Just how Leah and Rachel feel about all this we are not told. Are they aware of the plot of Laban, or are they abused and used in the ruse? The narrator only tells us of the Laban-Jacob dynamics. We might get a hint of the women’s views later in the story. Deception also marks the relationship between the sisters (Genesis 30) and in the end Rachel too steals from her father (31:25-42).
So Jacob has to work another 7 years for Rachel. The extension
of time is part of Laban’s ploy to keep Jacob subservient and in Haran
as a hireling. Laban apparently makes no provision for dowry for his two
daughters (31:14-15). Gen 29:21 and 30:26 are not just requests for wages,
but that the marriage contracts be finalised (after all those years!).

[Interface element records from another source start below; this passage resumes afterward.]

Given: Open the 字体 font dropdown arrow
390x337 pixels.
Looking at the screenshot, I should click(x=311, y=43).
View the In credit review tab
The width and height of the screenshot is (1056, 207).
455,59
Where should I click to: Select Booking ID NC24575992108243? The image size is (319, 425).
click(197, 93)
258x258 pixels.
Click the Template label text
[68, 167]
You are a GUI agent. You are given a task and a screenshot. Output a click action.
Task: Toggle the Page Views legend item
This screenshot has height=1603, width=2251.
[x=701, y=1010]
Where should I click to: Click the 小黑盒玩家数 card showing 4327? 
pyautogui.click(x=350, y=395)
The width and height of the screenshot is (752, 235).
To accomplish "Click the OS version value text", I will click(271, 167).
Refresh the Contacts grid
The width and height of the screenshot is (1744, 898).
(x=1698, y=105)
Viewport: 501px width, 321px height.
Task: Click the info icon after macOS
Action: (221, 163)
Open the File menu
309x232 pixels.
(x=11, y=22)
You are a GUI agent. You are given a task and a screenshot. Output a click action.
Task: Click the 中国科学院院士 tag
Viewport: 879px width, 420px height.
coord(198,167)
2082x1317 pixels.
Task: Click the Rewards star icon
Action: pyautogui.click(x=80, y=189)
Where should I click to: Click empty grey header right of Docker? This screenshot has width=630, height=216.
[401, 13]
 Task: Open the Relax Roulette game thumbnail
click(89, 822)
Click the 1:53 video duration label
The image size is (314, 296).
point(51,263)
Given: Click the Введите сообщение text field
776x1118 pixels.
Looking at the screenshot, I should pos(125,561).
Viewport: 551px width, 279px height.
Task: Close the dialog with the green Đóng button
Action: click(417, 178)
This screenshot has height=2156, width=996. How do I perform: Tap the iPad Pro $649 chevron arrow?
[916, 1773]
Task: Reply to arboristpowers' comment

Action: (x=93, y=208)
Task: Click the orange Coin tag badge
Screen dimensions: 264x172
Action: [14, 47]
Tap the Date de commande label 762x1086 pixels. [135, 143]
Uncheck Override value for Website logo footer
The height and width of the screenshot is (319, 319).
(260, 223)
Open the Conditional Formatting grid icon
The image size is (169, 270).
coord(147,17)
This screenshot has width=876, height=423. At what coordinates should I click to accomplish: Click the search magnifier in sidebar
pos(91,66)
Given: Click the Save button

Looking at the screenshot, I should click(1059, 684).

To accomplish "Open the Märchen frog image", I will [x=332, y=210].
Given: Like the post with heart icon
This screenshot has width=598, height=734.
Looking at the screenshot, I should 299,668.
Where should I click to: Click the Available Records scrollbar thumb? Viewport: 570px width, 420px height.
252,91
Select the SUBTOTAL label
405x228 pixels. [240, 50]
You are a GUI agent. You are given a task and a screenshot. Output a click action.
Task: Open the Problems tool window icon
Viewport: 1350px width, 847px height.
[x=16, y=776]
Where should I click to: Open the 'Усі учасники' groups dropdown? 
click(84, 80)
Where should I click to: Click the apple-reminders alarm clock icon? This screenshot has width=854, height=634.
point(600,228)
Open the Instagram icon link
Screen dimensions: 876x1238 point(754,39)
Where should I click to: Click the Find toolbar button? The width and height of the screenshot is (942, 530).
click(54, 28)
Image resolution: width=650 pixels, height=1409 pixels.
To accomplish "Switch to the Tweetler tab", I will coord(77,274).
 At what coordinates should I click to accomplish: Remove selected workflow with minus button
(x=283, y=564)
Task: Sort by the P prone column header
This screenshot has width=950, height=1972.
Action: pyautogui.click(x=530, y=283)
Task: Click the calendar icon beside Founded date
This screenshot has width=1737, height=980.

That finalisation does not happen until the covenant ceremony at the end
of the Jacob – Laban cycle (31:43-50). The members of this family cheat
and deceive at every opportunity.
Where is God in all this? He is not a character in the story and yet the human characters, especially Jacob, are the recipients of his blessings and promises. Moreover, these characters do not really seem the sort of people we would expect God to mix with. And yet the story has a point to make precisely here. These characters are all intent on using and subverting a system of conventional social and cultural arrangements for their own ends. In this sense they echo the God behind the narrative, whose promise and blessing also subvert conventional social (and political) systems. At the same time we find God’s purposes in the story inextricably bound to various human schemes, sometimes of questionable motive. God’s preference for the younger twin sets in motion the ribbon of deception that runs through the story. It is at times hard to disentangle God’s purposes from the rather dubious, personally motivated human ones. But this is how we find God present with his people as we move on in the story of Genesis. God’s struggle against the corruption of the world (Genesis 6-9) and for the blessing of the families of the earth (12:3) is only worked out through deep involvement in, with, and against the course of human events, conventions and schemes. This is the type of involvement and presence that will not only lead to the cross, but will transform the world through it.